Foster daughter showed us how she could saber-open a bottle of champagne. The cork flew into the pool! It is an artistic event to watch.

My brother and his wife came by and had dessert with us. I gave him the sterling silver butter dish that Mom won during a bridge tournament. It is engraved with a 1967 date and her name. He loved it. I also gave them a lumio. My brother is facing some possible serious health issues. He goes for “second looks” and “scan comparing” next week. If you pray, we’d appreciate a few more.

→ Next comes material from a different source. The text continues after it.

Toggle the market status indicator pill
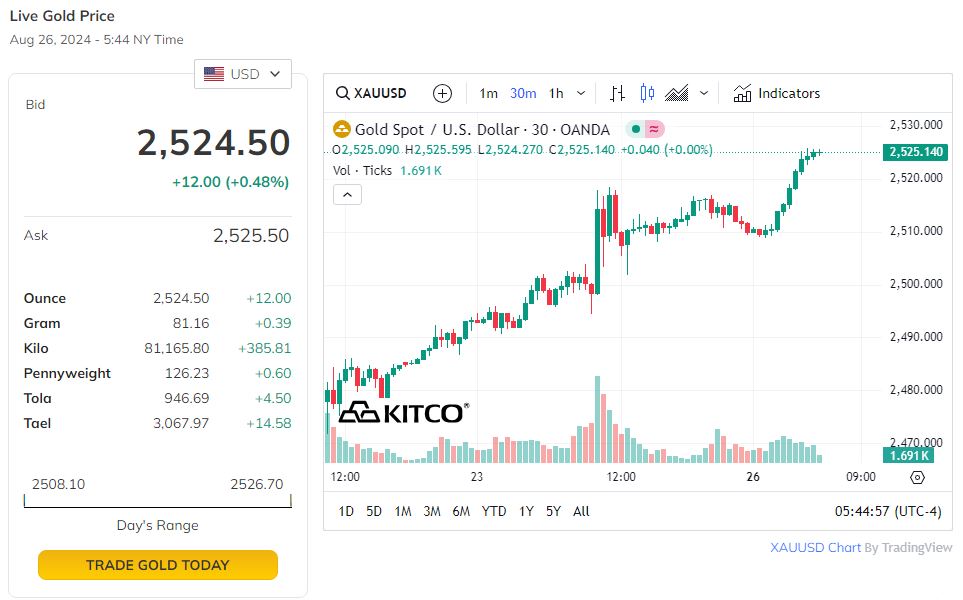The width and height of the screenshot is (963, 600). (644, 129)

So next year is decided: no gifts, but some prizes for games. I’m going to put together a saran wrap ball. Eldest is bringing a game called “Thrones”, I think. Apparently it is a funny game where you try to give awful (but funny) finishes to statements. It sounds VERY UN-politically-correct. I’ll give it a go, but have retained the right to drop out. And we’ll play mean Santa, too. I don’t think my boys are completely sold on the idea (the “no gifts” part is okay, they’re just not sure they want to play our dorky reindeer games), but are going along with it.

And that was our day: some laughs, some tears, lots of food, and the two of us turning to each other after they all left and agreeing that despite the pain that still cuts us in two at times, we are truly loved and deeply blessed. I hope you felt the same today. If not, know this: if you and I converse, although we do not know each other face to face, I consider you my beloved friend. May 2017 be good to us all.

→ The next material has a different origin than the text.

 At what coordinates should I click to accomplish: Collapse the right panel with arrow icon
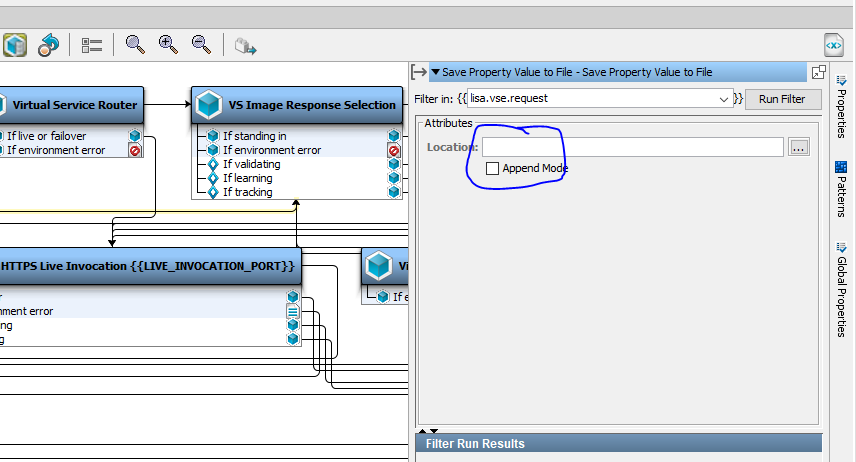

GypsyWynd December 25, 2016

Amen
And God bless us every one.

ConnieK GypsyWynd ⋅ December 26, 2016

You go, Tiny Tim! :)

Shattered December 25, 2016

Oh Connie, I'm so glad you had a wonderful day!! {hugs}

ConnieK Shattered ⋅ December 26, 2016

HUGS I told my brother (when he said he didn't know how we did it) that we have the others to hold close and they are such wonderful kids that we HAVE to find a way through this. There is no other choice. I hate it, but I don't do emotional blackmail (even when unintended), especially to my kids. Curling up in a ball would hurt them in a way I just cannot do. Hard to explain, but I think you get what I mean. I'll be okay. Sometimes I just need to weep and this is a safe and good place to come. Thank you for being a part of my healing.

Shattered ConnieK ⋅ December 26, 2016

I'm always here any time you need a shoulder. :)

M December 26, 2016

It's amazing that the stuff that held meaning for us when we were living becomes virtually worthless upon our death.

ConnieK M ⋅ December 26, 2016

Hard to wrap your head around, isn't it? The sterling silver that has been polished for generations is no longer valued (and probably cost more upon initial purchase than it is today). I keep hoping the boys will change their minds.